▶ **ACTIVITIES**
#1 Transcribe the passage of the Bond Copilot article from "llm_chain = LLMChain(llm=llm, prompt=prompt)" up to and including "h(my_filter['text'])".
#2 Write the next part of the Bond Copilot article, picking up after its final sentence.

▶ **PAGE EXTRACT**
>>>
QUESTION: {question}
ANSWER: 
"""
 
    prompt = PromptTemplate(input_variables=["question"], template=template)
    
    # Initialize the language model that will help in generating the query.
    
    llm = ChatOpenAI(temperature=0, model_name='gpt-3.5-turbo', openai_api_key='YOUR OPENAI API KEY')
    
    # Creates a chain of processes to generate the query using the language model.
    llm_chain = LLMChain(llm=llm, prompt=prompt)
 
    # This block generates the query filter based on the user's input and then uses it to search for bonds.
    my_filter = llm_chain(question)
 
    print(my_filter['text'])
    
    # Uses the generated query to search for bonds and returns the results.
    return ws_bond_search(my_filter['text'])

Begin the journey of “bond copilot”

We are now poised to embark on the "Bond Copilot" journey across a vast expanse of more than 12 million global corporate and government bond entries.

Question One: “I am looking for a bond whose Isin is XS2404581527”
Query generated by the model is ISIN eq 'XS2404581527', the result of the Search API in Pandas dataframe is shown below

Question Two: “I am looking for all China Corporate Bonds issued in 2023 that have a minimum outstanding amount of 1,000,000 in the real estate”
Query generated is IssuerCountry eq 'CN' and IssueDate gt 2023-01-01 and EOMAmountOutstanding gt 1000000 and RCSTRBC2012Name eq 'Real Estate Operations', and got the result as below

Multi-Language Support

Chinese query of “List green bonds issued by US real estate companies”

Japanese query of “Looking for green bonds issued by Japanese corporations with a minimum balance of 1,000,000 yen”

Summary and Outlook

Within the context of this article, we present a groundbreaking solution - the Bond Copilot - and illustrate how it harnesses the immense potential of large language models in conjunction with the LangChain framework. The objective is to empower users with the ability to seamlessly navigate a vast array of over 12 million trust bond instruments data using natural language. Furthermore, we showcase the utilization of the LangChain Agent for meticulous bond data analysis. Despite the strides made, the realm of complex bond markets remains rife with challenges.
<<<
▶ **DATA EXTRACT**
>>>
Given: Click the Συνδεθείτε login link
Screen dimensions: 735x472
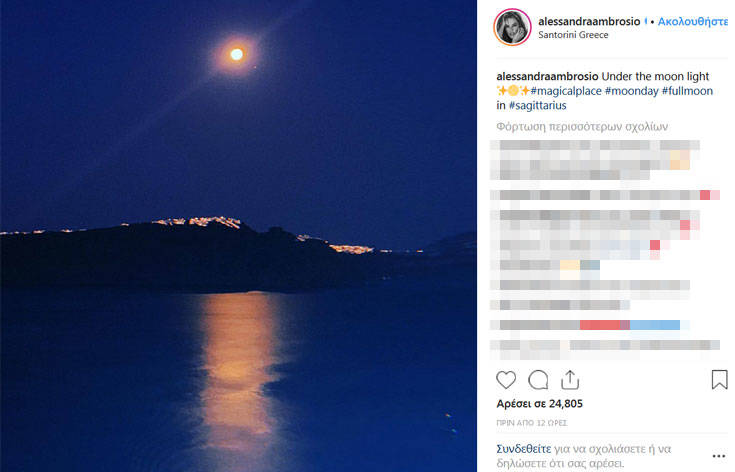Looking at the screenshot, I should [x=524, y=449].
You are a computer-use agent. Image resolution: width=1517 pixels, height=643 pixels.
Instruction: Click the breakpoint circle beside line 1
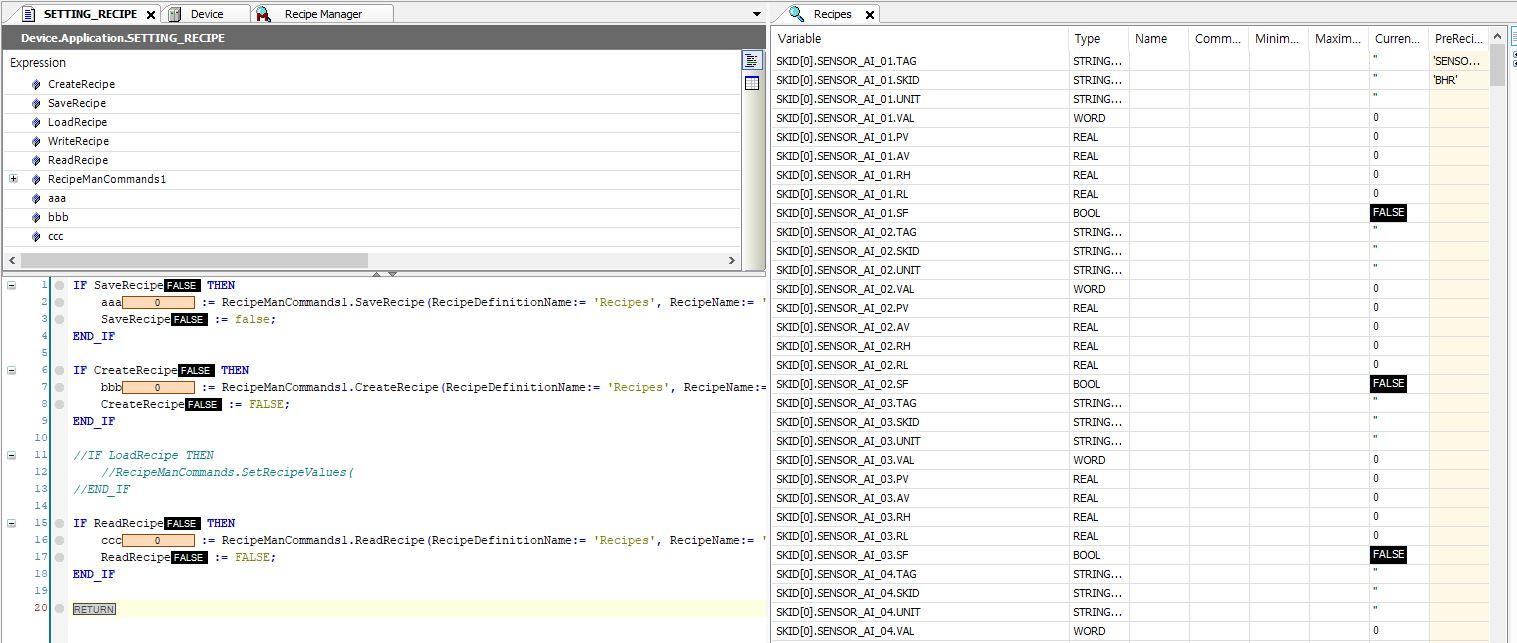(x=60, y=285)

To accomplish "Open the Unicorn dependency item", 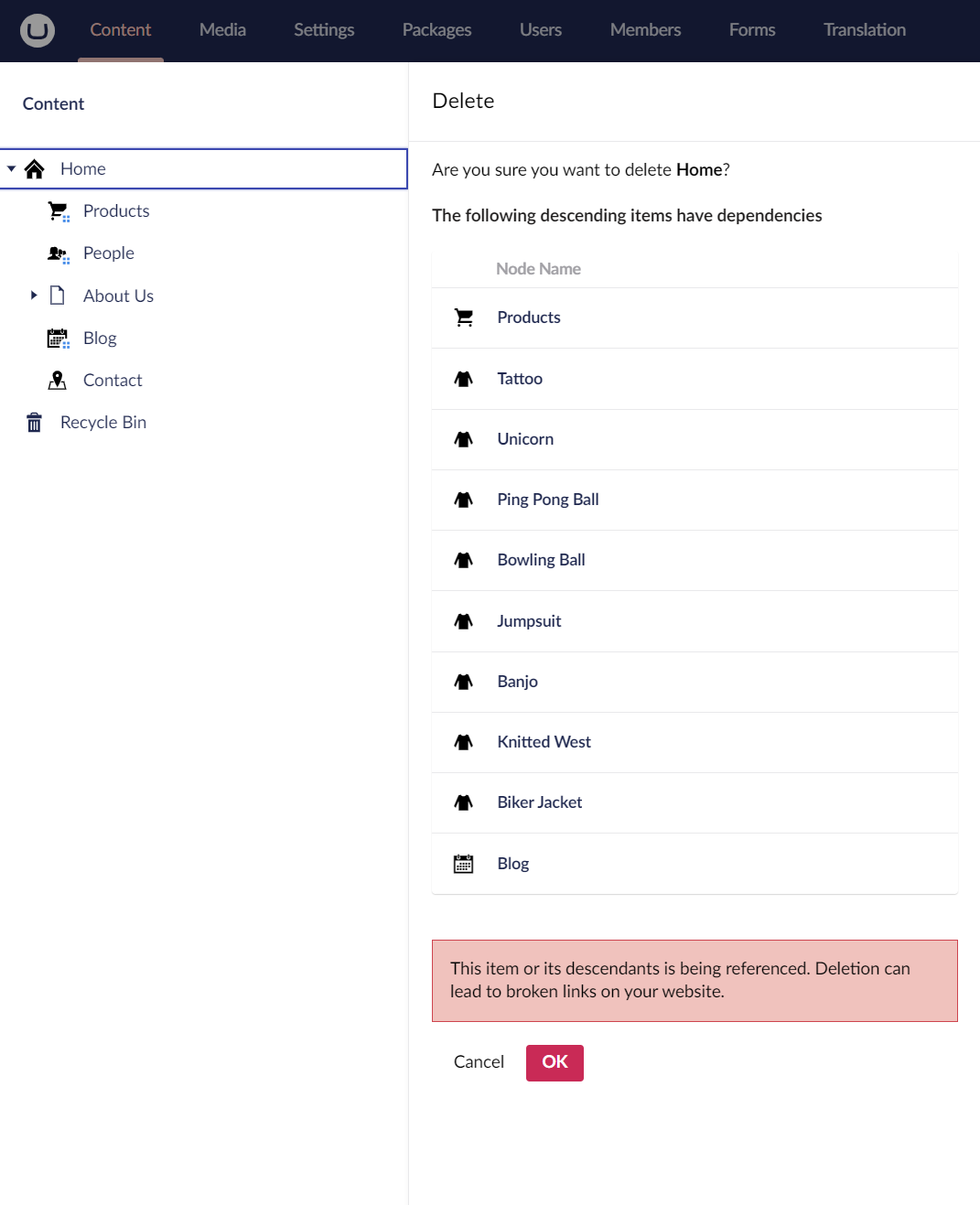I will point(525,438).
<<<
▶ **RESPONSES TO THE EXERCISE**
#1
llm_chain = LLMChain(llm=llm, prompt=prompt)
 
    # This block generates the query filter based on the user's input and then uses it to search for bonds.
    my_filter = llm_chain(question)
 
    print(my_filter['text'])
    
    # Uses the generated query to search for bonds and returns the results.
    return ws_bond_search(my_filter['text'])

#2
Relying upon the outputs of large language models within the financial sector is not without its intricacies. Delays in data updates, the limited financial domain acumen of these models, and the difficulty in verifying responses - as these models invariably generate an answer, even if erroneous - all contribute to the complexity.

Consequently, the provision of high-quality financial data by LSEG (London Stock Exchange Group) is pivotal in rendering LLM (large language model) services to financial professionals. The RD Library Search API emerges as a robust avenue for accessing an expansive repository of fixed income data, encompassing real-time prices, reference data, and furnishing AI-driven analyses with precise, up-to-the-minute data.

The solution detailed within this article underscores the LLM's specialization in natural language processing tasks, thereby harnessing its inherent proficiency. The insights, derived from the LSEG's trusted data repository via the RD Library Search API, fortify the responses generated.
Utilizing a conversational interface rather than a traditional search user interface allows customers to directly manipulate data through natural language. This avoids complex UI operations and makes it easier and more efficient for customers to use data.

It is imperative to acknowledge that larger LLM isn't invariably synonymous with better, as considerations regarding the associated costs necessitate prudence. For instance, small models with 6 or 7 billion parameters, through fine-tuning, can still be utilized to address specific business challenges at a lower cost and tried both GPT 3.5 and Llama 7B in this case.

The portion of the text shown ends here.